Things really started to click for me after the 6th session. My thoughts started becoming…different. I’ve been a life long people pleaser, dissociation has been a coping mechanism for me, & one of the first signs I noticed something was changing in me was I was starting to get irritable at EVERYTHING. I was PMSing, so I chalked it up to that, but it was unusual for me to be THAT moody even then. My mood persisted even when I got my period, which was VERY unusual since my moodiness would always subside when that would happen usually. So I thought about it, and I realized everything I was getting bothered about, were legitimate reasons to be upset. Despite all of my years of therapy, there still was a layer of dissociation I must’ve been living under, because I was still pushing down my own feelings. To put it into words, it felt like ketamine had helped me break up the same thought and behaviour pattern I have had for years and years. I was thinking and feeling differently all of a sudden.

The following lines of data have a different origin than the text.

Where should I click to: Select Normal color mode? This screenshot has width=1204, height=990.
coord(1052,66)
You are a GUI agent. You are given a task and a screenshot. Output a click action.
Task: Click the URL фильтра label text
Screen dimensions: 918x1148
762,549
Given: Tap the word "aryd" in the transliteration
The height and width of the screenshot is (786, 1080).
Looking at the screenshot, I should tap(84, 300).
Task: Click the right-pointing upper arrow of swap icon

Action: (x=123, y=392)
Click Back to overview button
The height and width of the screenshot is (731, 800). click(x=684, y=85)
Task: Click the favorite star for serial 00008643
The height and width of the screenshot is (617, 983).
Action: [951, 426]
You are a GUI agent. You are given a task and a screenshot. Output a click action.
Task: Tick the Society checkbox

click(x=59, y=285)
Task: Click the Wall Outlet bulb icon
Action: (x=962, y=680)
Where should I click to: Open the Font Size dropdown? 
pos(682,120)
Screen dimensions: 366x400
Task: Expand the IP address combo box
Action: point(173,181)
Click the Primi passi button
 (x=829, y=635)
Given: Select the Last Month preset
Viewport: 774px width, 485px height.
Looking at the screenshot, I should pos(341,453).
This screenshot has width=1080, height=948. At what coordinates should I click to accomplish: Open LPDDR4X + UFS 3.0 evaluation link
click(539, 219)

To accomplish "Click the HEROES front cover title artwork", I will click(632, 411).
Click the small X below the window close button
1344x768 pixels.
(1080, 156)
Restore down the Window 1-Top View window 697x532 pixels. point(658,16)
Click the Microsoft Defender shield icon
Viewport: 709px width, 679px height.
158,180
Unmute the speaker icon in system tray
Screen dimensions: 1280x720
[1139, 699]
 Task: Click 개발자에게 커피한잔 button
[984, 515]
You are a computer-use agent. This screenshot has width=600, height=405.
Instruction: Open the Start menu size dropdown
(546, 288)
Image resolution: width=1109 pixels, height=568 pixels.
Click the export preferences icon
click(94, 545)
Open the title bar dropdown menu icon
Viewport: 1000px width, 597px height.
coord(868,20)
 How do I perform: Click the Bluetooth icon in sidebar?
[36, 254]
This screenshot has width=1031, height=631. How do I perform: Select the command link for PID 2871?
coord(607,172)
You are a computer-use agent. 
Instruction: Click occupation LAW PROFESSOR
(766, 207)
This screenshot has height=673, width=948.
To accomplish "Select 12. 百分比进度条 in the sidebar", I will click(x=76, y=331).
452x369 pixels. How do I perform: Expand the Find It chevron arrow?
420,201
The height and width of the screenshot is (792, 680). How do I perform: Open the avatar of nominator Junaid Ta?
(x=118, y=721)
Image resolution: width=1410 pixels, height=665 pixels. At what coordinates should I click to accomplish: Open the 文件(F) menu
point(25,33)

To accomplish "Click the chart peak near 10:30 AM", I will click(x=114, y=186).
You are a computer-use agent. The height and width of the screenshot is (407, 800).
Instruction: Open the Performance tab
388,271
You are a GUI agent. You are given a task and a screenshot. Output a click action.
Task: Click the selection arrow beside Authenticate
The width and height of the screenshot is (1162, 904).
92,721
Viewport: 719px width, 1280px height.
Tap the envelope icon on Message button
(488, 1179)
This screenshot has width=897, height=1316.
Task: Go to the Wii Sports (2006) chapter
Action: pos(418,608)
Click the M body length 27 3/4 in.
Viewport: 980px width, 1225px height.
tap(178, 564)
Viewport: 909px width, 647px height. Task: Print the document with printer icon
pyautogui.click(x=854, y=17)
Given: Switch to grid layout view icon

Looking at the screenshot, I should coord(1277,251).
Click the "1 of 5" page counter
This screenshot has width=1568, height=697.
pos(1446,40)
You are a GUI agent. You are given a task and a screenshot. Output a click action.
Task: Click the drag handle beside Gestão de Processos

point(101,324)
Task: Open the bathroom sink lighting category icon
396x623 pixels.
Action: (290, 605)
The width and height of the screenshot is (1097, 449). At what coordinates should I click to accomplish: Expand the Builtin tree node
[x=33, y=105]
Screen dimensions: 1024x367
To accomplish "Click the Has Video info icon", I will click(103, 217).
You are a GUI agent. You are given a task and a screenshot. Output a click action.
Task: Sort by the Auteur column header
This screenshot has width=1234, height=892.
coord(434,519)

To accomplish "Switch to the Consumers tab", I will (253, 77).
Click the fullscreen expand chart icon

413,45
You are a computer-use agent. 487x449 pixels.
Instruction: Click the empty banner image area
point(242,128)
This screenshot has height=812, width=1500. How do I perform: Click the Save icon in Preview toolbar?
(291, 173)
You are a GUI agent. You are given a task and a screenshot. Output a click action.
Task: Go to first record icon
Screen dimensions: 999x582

This started trickling into other parts of my life too. My psychotherapist had mentioned in one of my earlier sessions that people going through ketamine often experienced changes, and sometimes the people around them didn’t like the new them. I didn’t think for one moment that would apply to me, especially since the people who were closest to me were in some of my earlier trips. What she said stuck with me though.
As I processed more I realized my chronic people pleasing & pushing down my own feelings for the comfort of the people I love was a huge reason I’d always been so, so depressed. So I decided to speak the next time I was upset by something someone close to me did to me. One of the first opportunities I was given was by my best friend who I lived with, and oh my god it opened my eyes. I had to silently plan my move out with the help of a friend, it very quickly became a very unsafe situation for me. My therapist was right, people who are used you being a certain way for a long time do not like it when you suddenly start to change. Especially when they’ve benefited from you being that way. It was crazy enough that our entire friendship group won’t talk to her anymore.
Anyway, this is just the beginning. I feel like self confidence starting to grow. The way I see friendships. My entire perspective on certain ways of thinking I’ve had for years & years. Honestly, I feel like a part of me has died, but in the best way possible? I feel like a lot of the traumas I was still holding on to before the treatment don’t feel so strong anymore. They’re still there, but my perspective has changed…like I wouldn’t think the way I do without the awful things I went through…I wouldn’t have the compassion, emotional insight, drive had I not gone through what I had. I still wouldn’t mind if I found out tomorrow I was going to die tbh, but I also feel like if I’m going to have to live I might as well make life the best it’s going to be? I want to build something, have something to look forward to and give me drive to keep moving forward.
I will be continuing therapy, and I feel like the ketamine is still doing a lot of work for me in the way my brain is reprocessing a lot of my thought patterns. I do feel like I will need to get more infusions in the future, but for me it has been a great investment and I’m feeling so hopeful for the future. Full disclaimer though, I am still on my medication & was planning to try wean off of them, but think I’m going to push that back with the big life change.